Estos tópicos del adolescente cuyo furor de vivir le lleva a encadenarse al sexo rápido, el consumo conspicuo de todas las drogas y el deseo de morir antes de los veinticinco años, ideas subyacentes en el manifiesto futurista de Marinetti y vulgarizadas por la subcultura pop de los años 50 y 60, tienen su origen en el mito de la muerte y resurrección simbólica de James Dean y viene sucediendo desde «el día que la música murió» –verso de la canción «American Pie», de Don McLean–, hasta Amy Winehouse, cuya mayor aportación ha sido su rebelión contra la desintoxicación. Lo que entonces anunciaba la buena nueva de una subcultura juvenil naciente se ha transformado en una pesadilla perpetuada con la extensión de la rebeldía antisocial y la eterna adolescencia hasta la senectud.
Otros Rebeldes
James Dean fue el modelo de rebelde sin causa del cine de Hollywood, imitado por roqueros como Elvis Presley, que fue, a mediados de los años 50, su reencarnación más salvaje. Pero antes de Jimmy Dean estuvo Marlon Brando. En «Salvaje» (1953) interpretaba a un motero descontrolado que aterroriza con su banda un tranquilo pueblo del oeste. Quizás estaba un poco fondón para este papel de Ángel del Infierno enfundado en una chupa de cuero negro, pero inspiró a la generación beat su rechazo a la sociedad consumista norteamericana.

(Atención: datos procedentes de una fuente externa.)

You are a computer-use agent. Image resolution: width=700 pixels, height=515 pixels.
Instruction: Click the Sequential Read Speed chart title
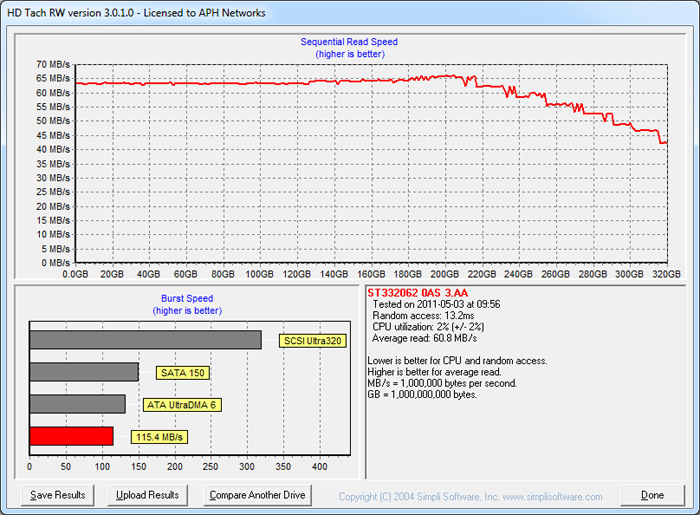click(x=349, y=42)
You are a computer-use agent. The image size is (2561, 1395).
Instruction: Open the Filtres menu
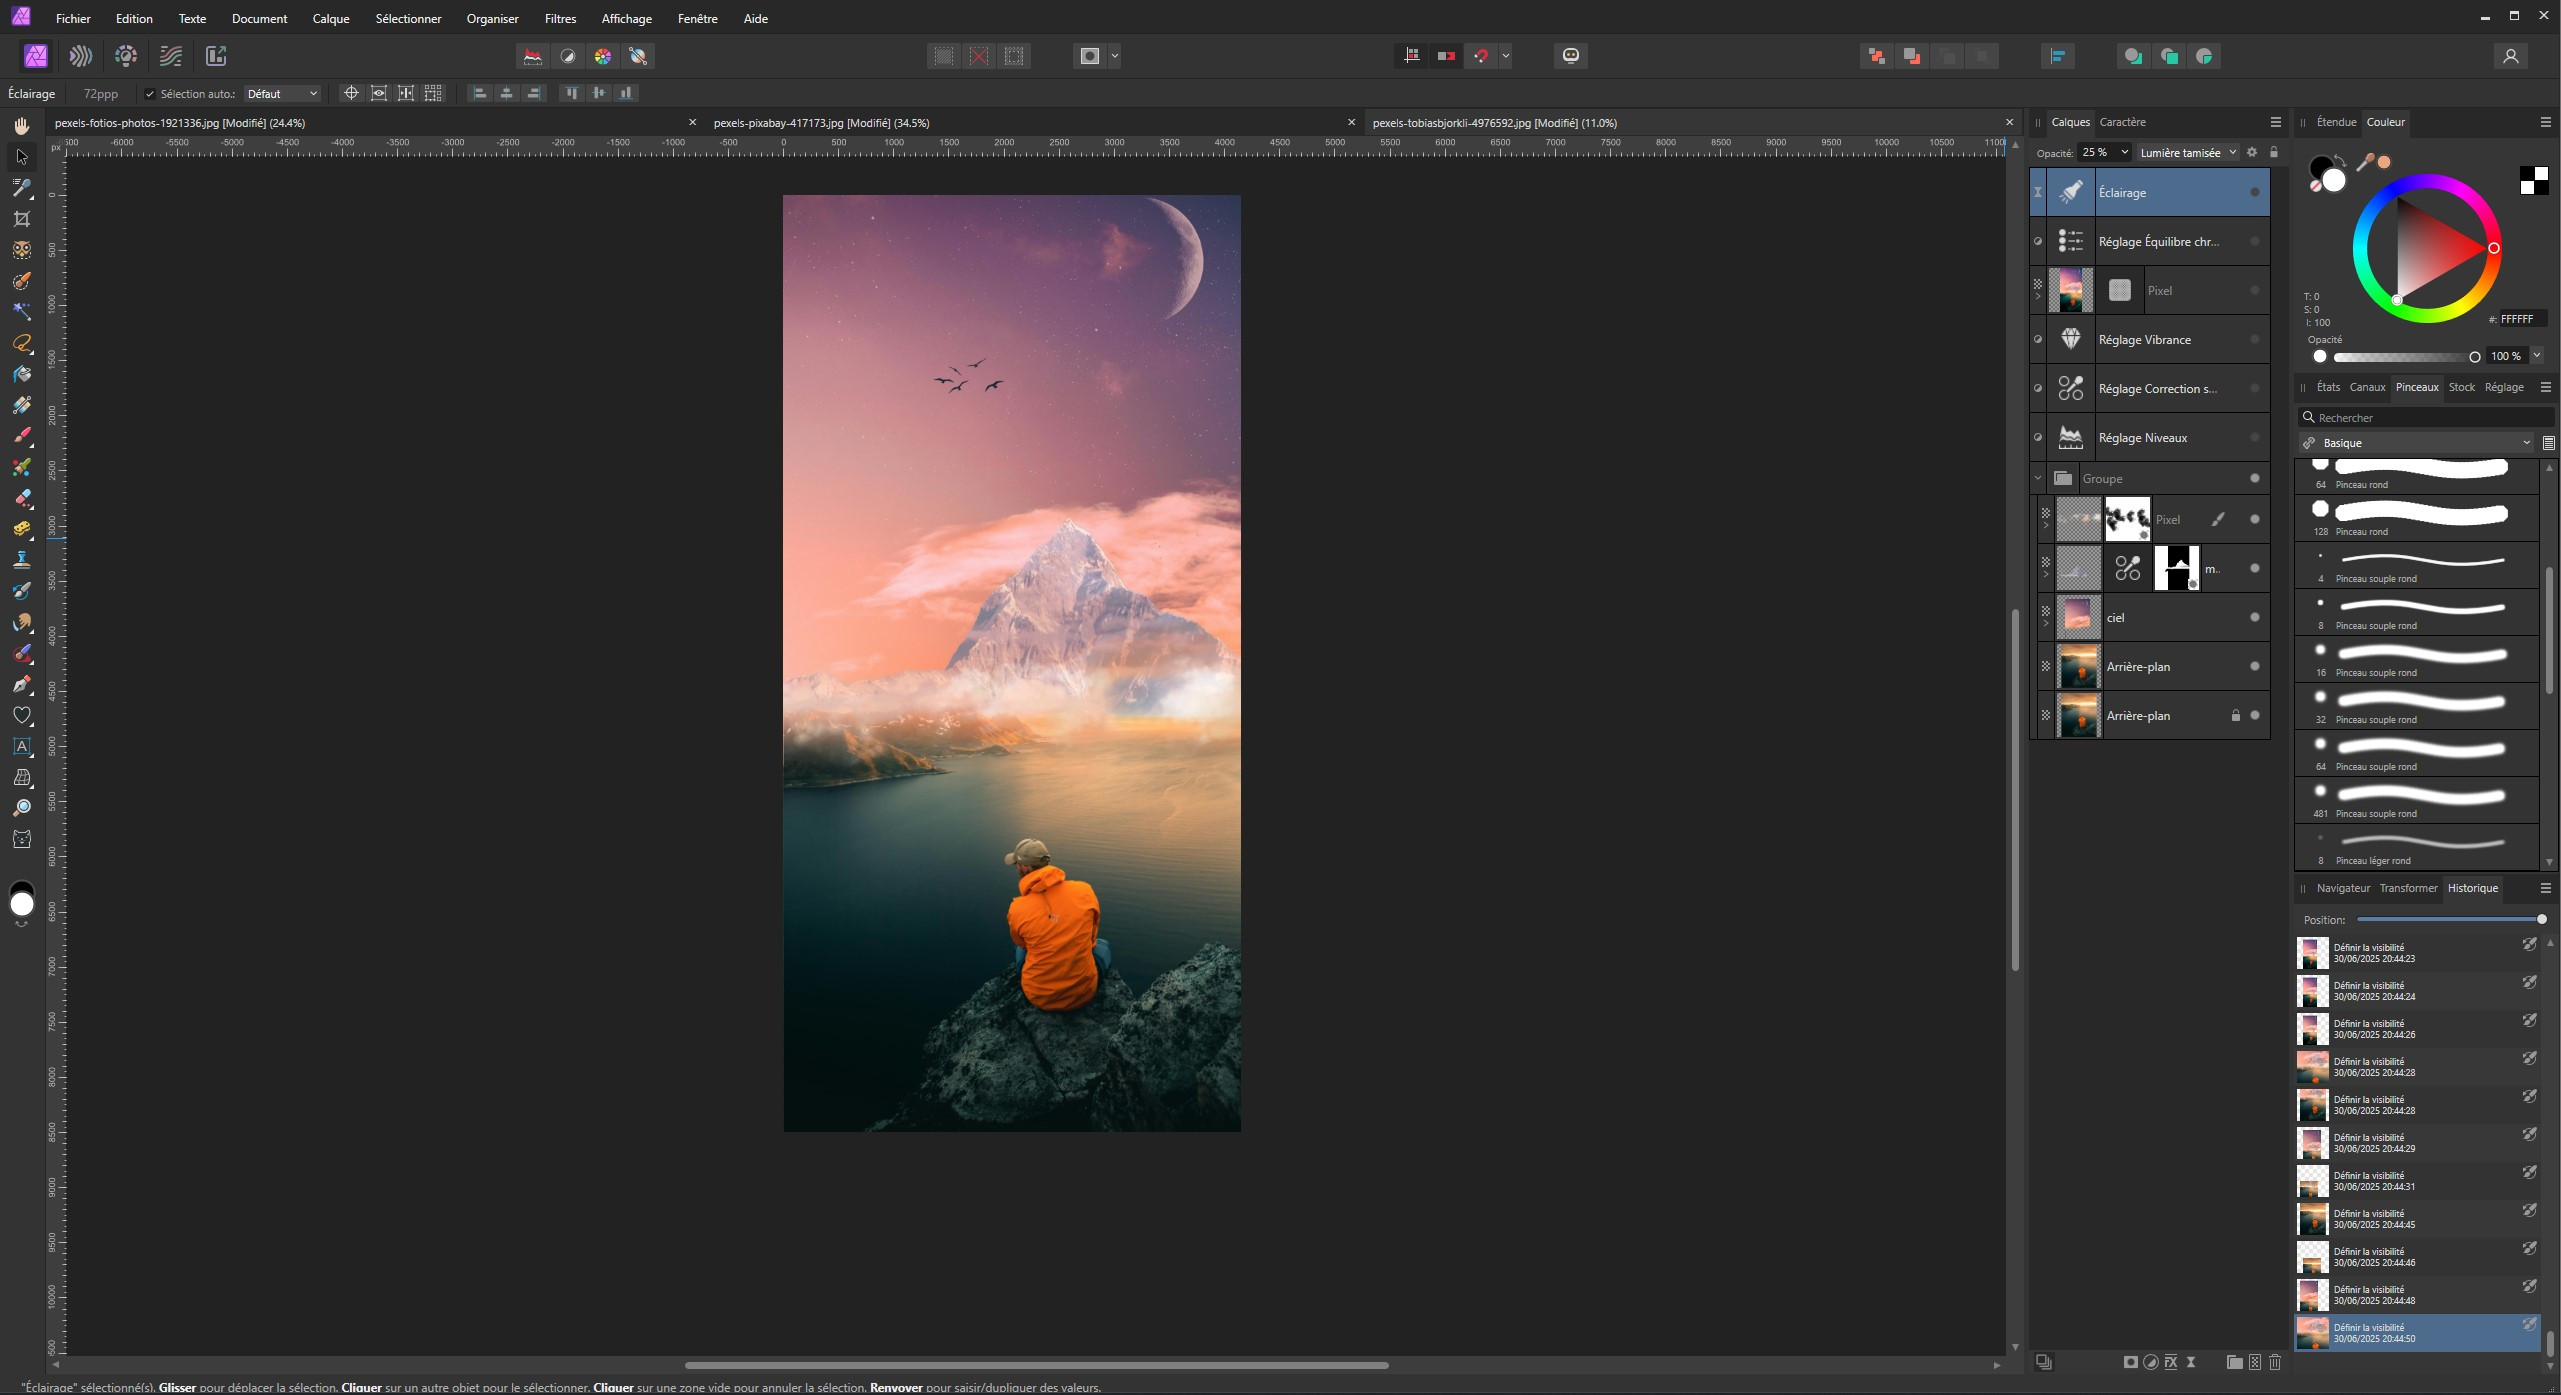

En los años 60, el actor Steve McQueen consiguió emular las poses de rebeldía de Dean actualizándolas. Nadie mejor que él personificó el antihéroe del cine de los años 60 con personajes lacónicos y fríos.
A finales de la década prodigiosa, Dennis Hooper, que ya había trabajado con James Dean en «Rebelde sin causa», se convirtió en el modelo del salvaje contracultural, junto a Peter Fonda, en el filme que mejor define la locura de las drogas y la rebelión hippie contra el «establishment»: «Easy Rider», de 1969.
Pero quienes mejor encarnaron esa violenta confrontación contra lo establecido fueron los roqueros psicodélicos. El célebre «club de los veintisiete», famoso por contar con celebridades que murieron trágicamente a los veintisiete años: Jimi Hendrix, Jim Morrison y Janis Joplin. Al que habría que añadir dos famosos rebeldes del rock, Kurt Cobain y Amy Winehouse.